University of Adelaide researchers have conducted the first human trial of a new type of treatment for the leading cause of blindness in working-age adults, with promising results.
Retinitis pigmentosa is a genetic condition where the retinal cells responsible for detecting light do not work properly, resulting in progressive blindness. Current treatment options for later stages of the disease are limited and there is no cure.
Now, a new approach to treating the disease offers new hope. In collaboration with researchers from the University of Washington, University of Adelaide experts conducted a small pilot trial to see if a potential treatment based on a molecule could be safely tolerated in humans.
They found that when the small molecule was injected into the eye, it revived some of the damaged retinal cells, making them sensitive to light again. This happened even after the loss of normal light-sensing cells.
What originally started as a very small trial to test the drug’s safety has now opened up the possibility of a whole new way of treating degenerative eye diseases.”
Robert Casson, Professor and Principal Investigator, School of Medicine, University of Adelaide
“This is the first clinical trial of a photoswitch drug in humans. Unlike gene therapies, which target specific mutations, this approach could potentially be used in many different forms of retinal degeneration.
“It also avoids the need for genetic modification, which simplifies treatment and can reduce risks.”
Several participants in the small trial reported short-term improvements in their ability to perform visual tests, including walking tasks.
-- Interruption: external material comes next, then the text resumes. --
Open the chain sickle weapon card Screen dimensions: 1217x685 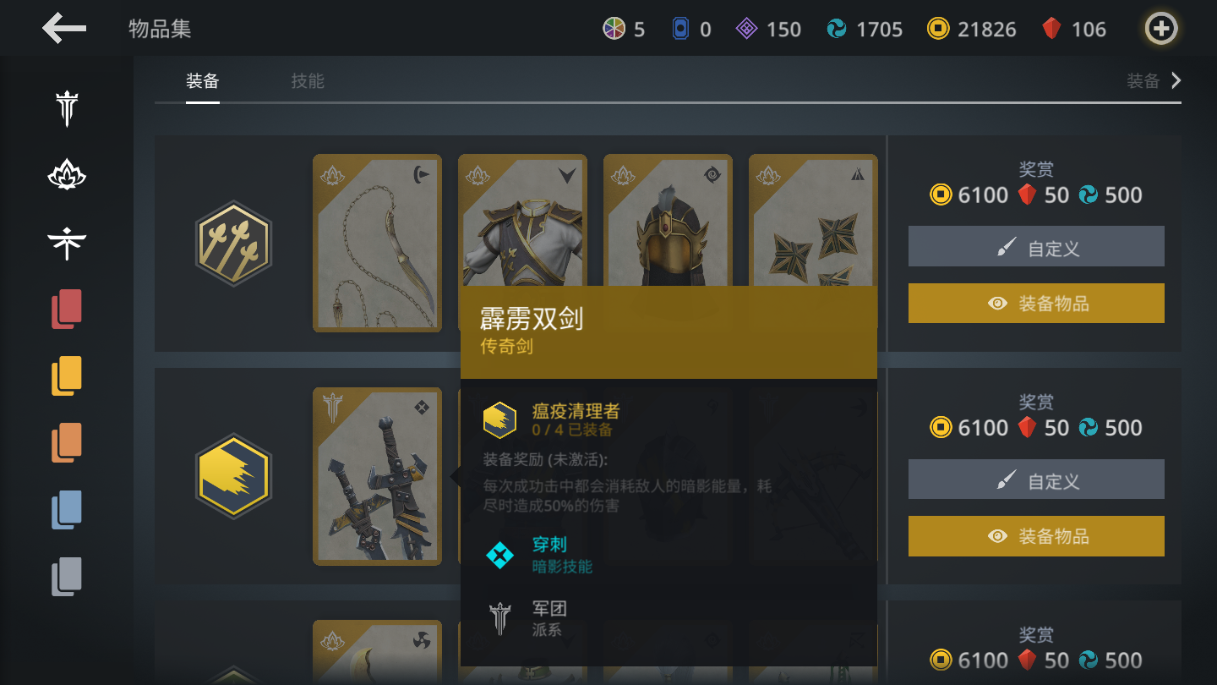[x=377, y=243]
One participant with severely damaged retinal cells reported greater awareness of light perception within two days of receiving the treatment.
“We found that the treatment was well tolerated, with no serious side effects and no evidence of harmful effects on the eye.” said Professor Casson.
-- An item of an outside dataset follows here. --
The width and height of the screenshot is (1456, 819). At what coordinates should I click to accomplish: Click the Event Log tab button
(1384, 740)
“We also saw early signs that the drug might have a biological effect – some participants reported changes in light perception, and brain imaging showed activity in visual areas of the brain after treatment.
“While this is certainly positive, it should also be emphasized that these are preliminary findings and need to be confirmed in larger studies.”
Kiora Pharmaceuticals provided industry support for the study and the findings were published in the journal, Nature Medicine.
A larger Phase 2 trial is currently underway to more rigorously evaluate whether this treatment can improve vision.
“More broadly, this work creates a new platform for vision restoration that could be further developed for retinal diseases beyond retinitis pigmentosa.” said Professor Casson.